SUPPLIED PASSAGE |
· · · · ·

- Born: Caro Crawford May 25, 1908 Baber, Angelina County, Texas, United States
- Died: August 5, 2001 (aged 93) Boerne, Texas, United States
- Resting place: Roselawn Memorial Park, Alice, Texas
- Occupation: Journalist
- Spouse: Jack Lennis Brown
- Children: Carolou Brown Mitchell; J. Sam Brown (1934–2008);

= Caro Crawford Brown =

American journalist (1908–2001)

Caro Crawford Brown (May 25, 1908 – August 5, 2001) was a Pulitzer Prize-winning American journalist.

==Biography==
Caro Crawford was born in Baber, Angelina County, Texas in 1908. Her family moved to Beaumont when she was 15, and she studied journalism at the College of Industrial Arts and Sciences (now Texas Woman's University). When her education was interrupted by the start of the Great Depression in 1929, she took a job in Conroe. There she met Jack L. Brown, whom she married. The couple moved to Duval County.

· · · · ·

Rows for finding displayed items |
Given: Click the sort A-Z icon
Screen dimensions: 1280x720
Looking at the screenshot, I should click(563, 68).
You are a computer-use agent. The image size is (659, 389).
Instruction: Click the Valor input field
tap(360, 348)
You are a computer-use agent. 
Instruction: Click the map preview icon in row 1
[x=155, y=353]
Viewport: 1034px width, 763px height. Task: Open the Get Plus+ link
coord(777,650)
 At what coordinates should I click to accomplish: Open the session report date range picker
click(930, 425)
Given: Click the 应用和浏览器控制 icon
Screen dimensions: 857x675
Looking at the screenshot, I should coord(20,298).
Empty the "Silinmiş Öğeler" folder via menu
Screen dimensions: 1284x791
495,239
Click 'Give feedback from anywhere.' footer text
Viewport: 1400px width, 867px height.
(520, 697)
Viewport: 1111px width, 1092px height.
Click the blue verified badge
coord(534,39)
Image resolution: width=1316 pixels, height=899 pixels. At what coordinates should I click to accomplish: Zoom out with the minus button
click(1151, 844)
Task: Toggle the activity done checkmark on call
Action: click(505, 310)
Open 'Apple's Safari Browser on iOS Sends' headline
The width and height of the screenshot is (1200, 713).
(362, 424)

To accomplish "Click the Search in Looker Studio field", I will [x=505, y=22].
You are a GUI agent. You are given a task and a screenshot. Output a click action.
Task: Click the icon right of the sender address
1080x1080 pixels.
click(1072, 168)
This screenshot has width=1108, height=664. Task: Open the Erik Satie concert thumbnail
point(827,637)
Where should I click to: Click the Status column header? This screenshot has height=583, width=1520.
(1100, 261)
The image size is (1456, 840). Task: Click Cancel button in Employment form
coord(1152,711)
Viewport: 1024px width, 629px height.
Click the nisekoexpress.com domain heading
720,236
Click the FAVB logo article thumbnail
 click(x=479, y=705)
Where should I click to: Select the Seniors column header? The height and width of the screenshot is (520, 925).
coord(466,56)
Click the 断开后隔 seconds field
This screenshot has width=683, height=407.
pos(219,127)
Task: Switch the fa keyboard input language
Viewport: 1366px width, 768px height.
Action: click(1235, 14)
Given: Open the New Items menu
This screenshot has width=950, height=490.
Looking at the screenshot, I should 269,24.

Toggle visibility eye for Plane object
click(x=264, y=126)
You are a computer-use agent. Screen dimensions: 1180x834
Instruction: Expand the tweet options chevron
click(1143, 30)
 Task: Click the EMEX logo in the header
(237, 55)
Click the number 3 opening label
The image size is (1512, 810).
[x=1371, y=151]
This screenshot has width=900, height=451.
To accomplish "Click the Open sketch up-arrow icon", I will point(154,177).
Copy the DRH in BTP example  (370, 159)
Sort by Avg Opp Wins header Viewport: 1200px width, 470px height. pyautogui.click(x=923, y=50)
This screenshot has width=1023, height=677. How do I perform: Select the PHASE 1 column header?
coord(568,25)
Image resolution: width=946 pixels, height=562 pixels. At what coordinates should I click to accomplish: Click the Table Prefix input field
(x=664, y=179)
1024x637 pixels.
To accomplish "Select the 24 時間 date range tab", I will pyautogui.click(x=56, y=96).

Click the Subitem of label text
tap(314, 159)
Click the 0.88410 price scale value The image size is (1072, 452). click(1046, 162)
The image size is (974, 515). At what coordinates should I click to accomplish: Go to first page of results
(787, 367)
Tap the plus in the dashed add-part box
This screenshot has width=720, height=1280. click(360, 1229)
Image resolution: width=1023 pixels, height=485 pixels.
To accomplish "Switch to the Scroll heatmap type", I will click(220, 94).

· · · · ·

TASK LIST |
1. Using the Caro Crawford Brown biography, answer these:
(a) Where is Caro Crawford Brown buried?
(b) How old was she when her family moved to Beaumont?
(c) What interrupted her education, and in what year?
2. Can you extract the part of the Caro Crawford Brown biography starting at "American journalist (1908–2001)" and ending at "to Duval County."?

OUTPUTS FOR THE TASKS |
1.
(a) Roselawn Memorial Park, Alice, Texas
(b) 15
(c) The start of the Great Depression, in 1929

2.
American journalist (1908–2001)

Caro Crawford Brown (May 25, 1908 – August 5, 2001) was a Pulitzer Prize-winning American journalist.

==Biography==
Caro Crawford was born in Baber, Angelina County, Texas in 1908. Her family moved to Beaumont when she was 15, and she studied journalism at the College of Industrial Arts and Sciences (now Texas Woman's University). When her education was interrupted by the start of the Great Depression in 1929, she took a job in Conroe. There she met Jack L. Brown, whom she married. The couple moved to Duval County.